私は、偶々この科目の担当教員の一人になったのだが、何分にも始まったばかりであり、まだ様子がよく分からない。4月に行われた説明会は大盛況だったようで、5月の学生面談を通じて派遣企業を決定し、6月の企業研究やビジネスマナー等の事前講座を経て、夏休みにようやく2週間のインターンシップと相成る。100社余りの企業が受入を予定しており、学生が憧れるような有名企業も多い。概ね3回生を受講対象としているが、就職活動に対する不安感とこれを何かの突破口にできればという気持ち、さらに単位としても認められるとなれば、いやが上にも関心は高まろう。

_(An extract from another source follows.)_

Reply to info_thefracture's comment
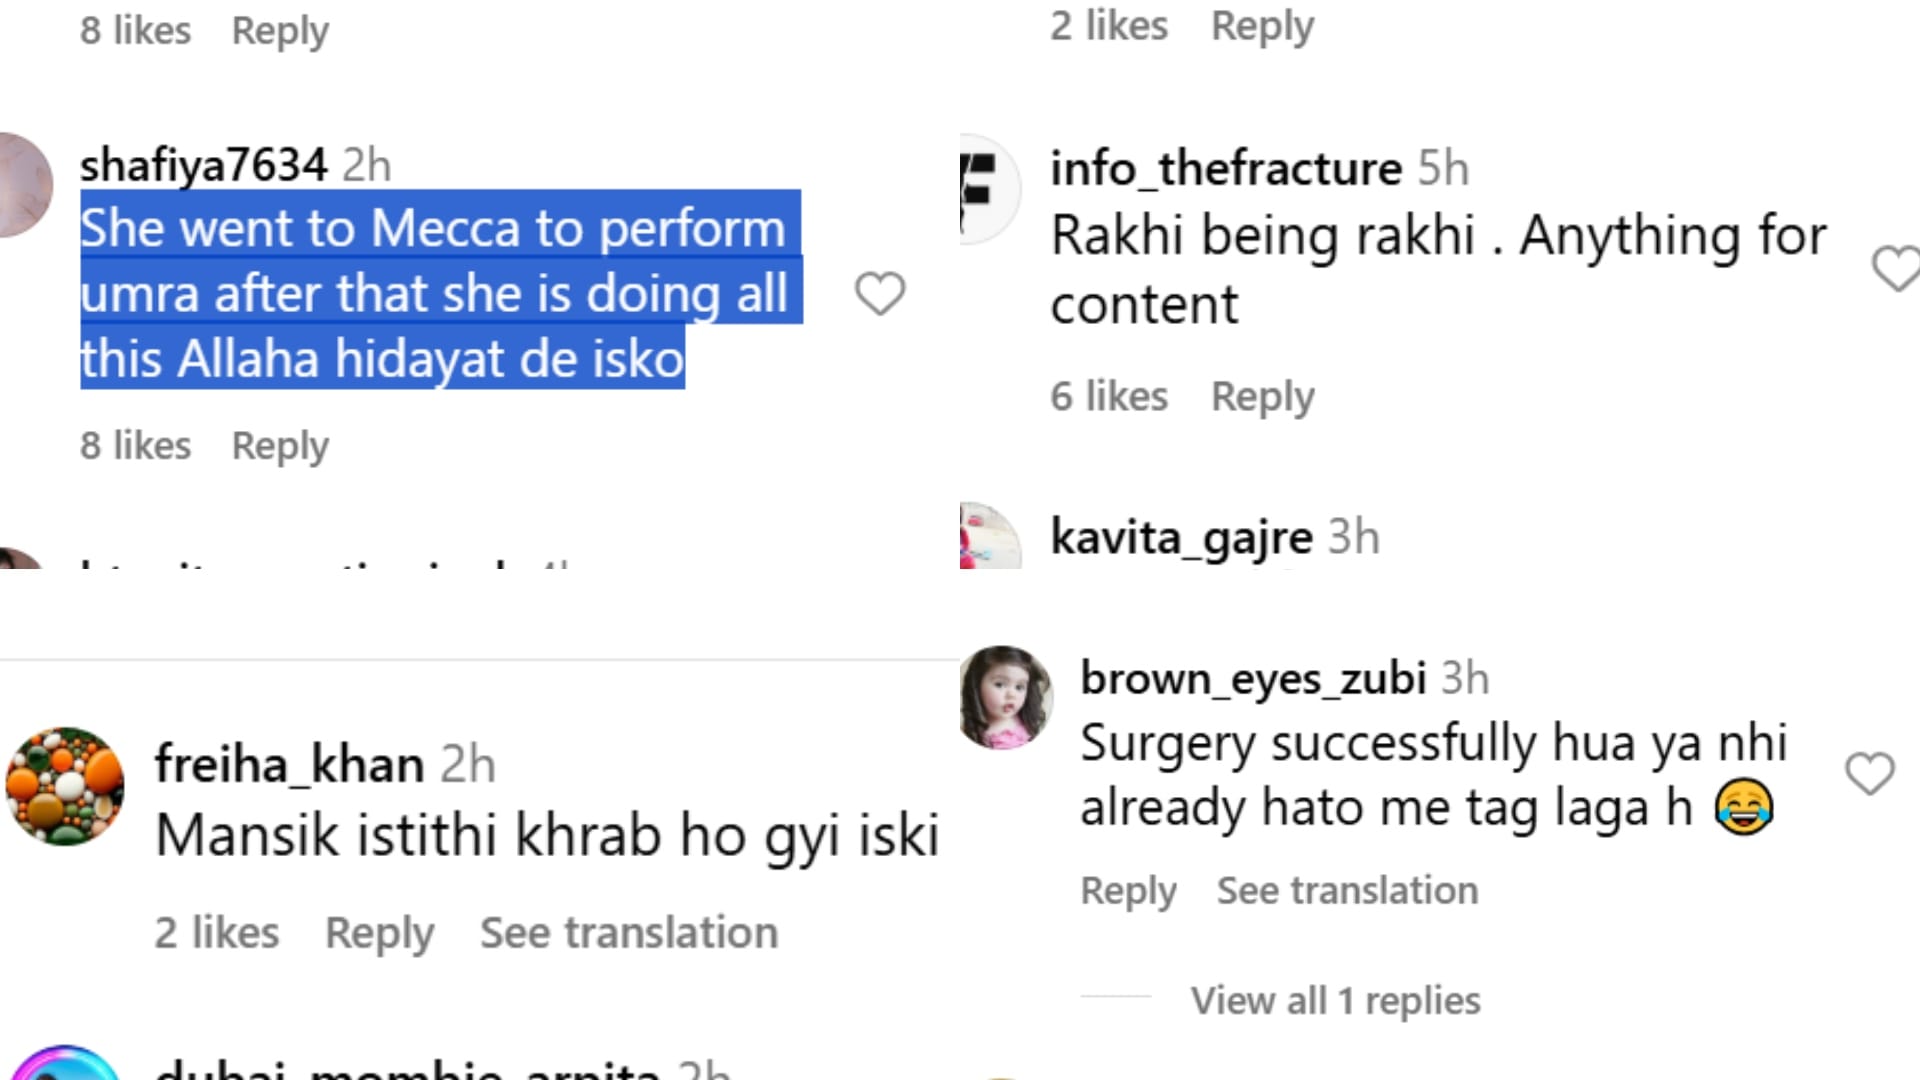The width and height of the screenshot is (1920, 1080). point(1263,397)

私自身、無意識のうちにインターンシップに対して敏感になっていたところ、ゼミ生の一人が、この3月に超大手電機メーカー独自のインターンシップに参加したと聞いた。採用直結型と呼ばれ、そこでの働きぶりが選考の一部となるタイプである。4月のゼミで久し振りに再会した時に、とにかくインターンシップでの体験をひたすら話し続けるのには驚いた。短期間であっても、まさに「自己変革」を引き起こすだけの刺激に満ちた、濃密な時間であったことがうかがえる。彼は結局、その企業ではなかったが、それに勝るとも劣らない一流企業の内定を得た。なるほどな、と思った。インターンシップの存在意義を、理屈ではなく直観的に理解するのは、こういうことを目の当たりにした時である。

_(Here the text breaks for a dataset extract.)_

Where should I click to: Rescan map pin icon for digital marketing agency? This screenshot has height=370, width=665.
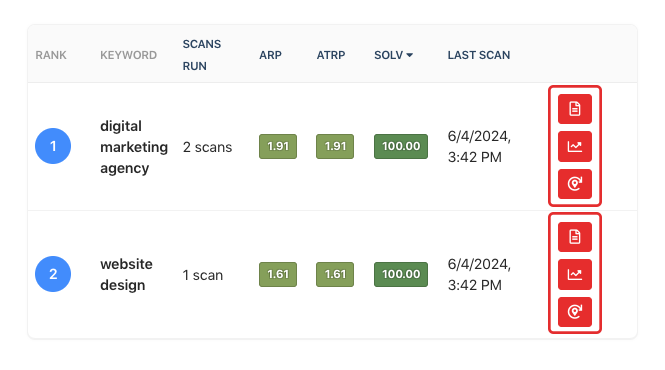click(x=575, y=184)
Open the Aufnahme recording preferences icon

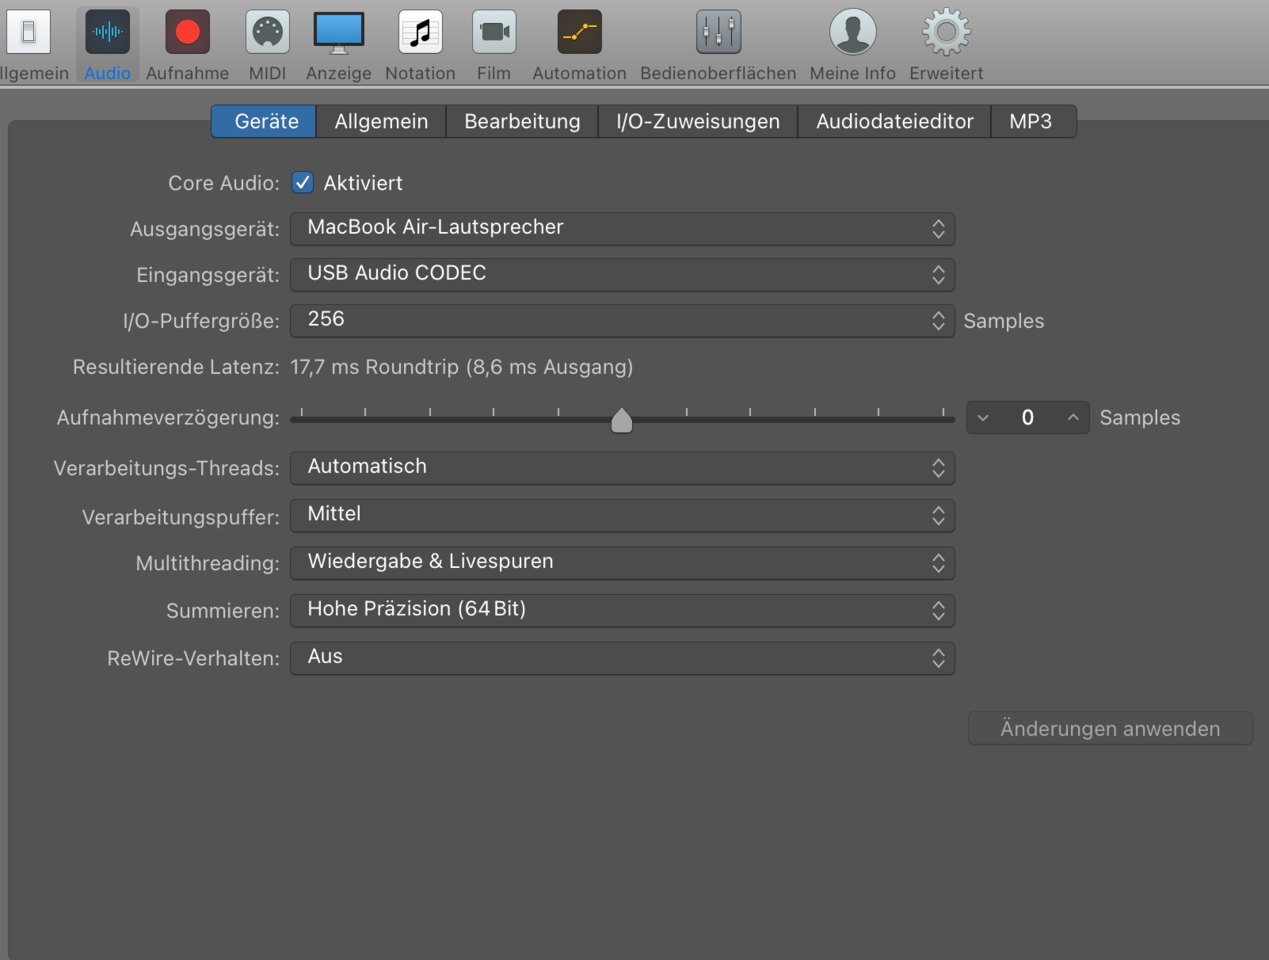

「インターンシップに見る企業の姿勢と学生の想い」は、「働くことを覚悟させる(する)」という点で共通する。働くとはどういうことなのか。その本質を伝えたいという切実な気持ちがあるからこそ、企業は多忙を極める日常業務の合間を縫って学生と対峙する。そのパワーは、間違いなく学生の意識を根底から揺るがす。働くという点では同じであっても、目的意識と真剣さが大違いのアルバイトでは、それは恐らく困難だろう。学内のサポート体制が整備されつつある昨今、機会があればどんな型であれ参加してみるといい。希望業種であってもなくても、大企業でも中小企業でも、親切にしてもらえても邪険にされても、満足しても落ち込んでも、それはすべて思いがけない自分と出会うチャンスである。